Митчел задаёт этот вопрос Мак-Миллану, поднимаясь на крыльцо дома, в котором тот расположился. Мак-Миллан взбегает на три ступеньки крыльца и предупредительно распахивает перед Митчелом входную дверь.
— Прошу. Что такое? Драка? Ну, конечно. Самая обыкновенная драка.
Они поднимаются во второй этаж и входят в большую просторную комнату.
— Обыкновенная драка? — с сомнением повторяет Митчел и, подняв брови, внезапно замолкает.
Дверь в соседнюю комнату открывается, и на пороге появляется одутловатый заспанный солдат.
— Сэм! — сурово и укоризненно говорит Мак-Миллан и кидает свою шапку с волчьим верхом прямо в солдата, который ловит её на лету и спокойно вешает на гвоздь возле двери. — Сэм! Ты опять дрых, как свинья? Что? Молчать! Дай виски и содовой. Да снеси пару бутылок вниз и передай майору Игану. Его сани стоят у кантина. Живо! Ну! Слышишь?
Мак-Миллан сопровождает свои энергичные слова ещё более энергичными жестами, но ни то ни другое не оказывает на одутловатого Сэма оживляющего действия. Приказания Мак-Миллана выполняются с равнодушной медлительностью, являющейся полной противоположностью быстрым и порывистым движениям самого капитана.
Митчел снимает подбитую мехом шинель и кидает её на стол. Потом берёт светлый венский стул с решётчатым сиденьем и садится на него верхом у окна. Мак-Миллан перелетает из одного конца комнаты в другой и командует своим флегматичным ординарцем. Наконец, Сэм уходит, держа под мышкой две бутылки виски для майора Игана. Мак-Миллан суетится возле стола с виски и наливает два стаканчика. Митчел говорит от окна, продолжая фразу, с которой вошёл в комнату и которая была прервана появлением Сэма.
— Обыкновенная драка? Гм. Обыкновенная драка, в которой солдаты обзывают друг друга красной сволочью?
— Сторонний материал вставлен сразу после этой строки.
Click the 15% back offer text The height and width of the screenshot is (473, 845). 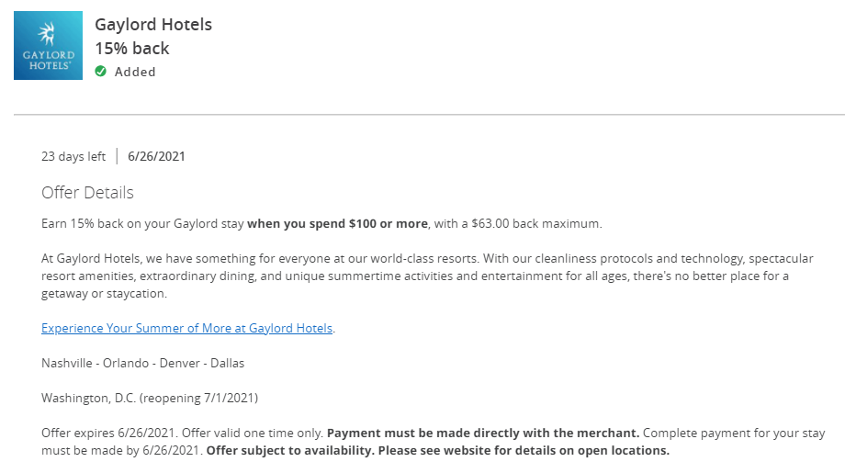(x=132, y=49)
— О, я ничего такого не слыхал, — говорит смущённо Мак-Миллан и, чтобы скрыть смущение, торопливо перебивает сам себя. — Давайте выпьем по стаканчику.
Он подносит стакан с виски Митчелу. Тот берёт в руки и говорит, бесцеремонно разглядывая Мак-Миллана:
— У вас плохой слух, Мак-Миллан. Просто отвратительный слух.
Он опрокидывает виски в рот и, постукивая донышком пустого стакана по гнутой спинке стула, говорит:
— Всё это может оказаться совсем не таким простым и безобидным, каким это вам представляется. Всё это надо копать до дна. И скажите мне, пожалуйста, кто такой этот Пирсон? В этом деле он, по-моему, самая интересная для нас фигура.
— Пирсон? — тотчас откликается Мак-Миллан, ставя на стол свой стакан, и выпаливает скороговоркой, видимо, щеголяя осведомлённостью о своих людях. — О-о, Пирсон порядочная дрянь. Сын скотопромышленника с Дальнего Запада. Коварная тварь, хотя и глуп. Злобен и мстителен. Драчлив и жесток. За бутылку виски продаст родную мать. Похоже, что был замешан в каком-то убийстве, от ответственности за которое его спасла война. Что касается службы, то солдат неважный.
Митчел, уставившись в Мак-Миллана недобрыми желтоватыми глазами, внимательно слушает. Потом, клюнув воздух своим длинным меченым носом, произносит наставительно:
— Вы хорошо знаете своих людей, но делаете из этих знаний неверные выводы. Неважный солдат, говорите? Но позвольте: коварен, глуп, драчлив, жесток, злобен, мстителен, пьяница, замешан в убийстве — да это же великолепная характеристика для солдата.
— Великолепная характеристика? — разводит руками Мак-Миллан. — Я плохо понимаю.
— Да, по-видимому, вы плохо понимаете, — говорит Митчел, не повышая голоса, но с гипнотизирующей однотонной настойчивостью. — И вы не одиноки, к сожалению. Многие ещё очень плохо понимают проблему воспитания солдата. Пожалуй, только немцы кое-что смыслят в этом деле. Они со времён своего бешеного Фридриха Второго усердно практикуют оболванивание новобранцев, а заодно и будущих кандидатов в новобранцы, то есть, всю молодёжь, чтобы получить хорошего солдата.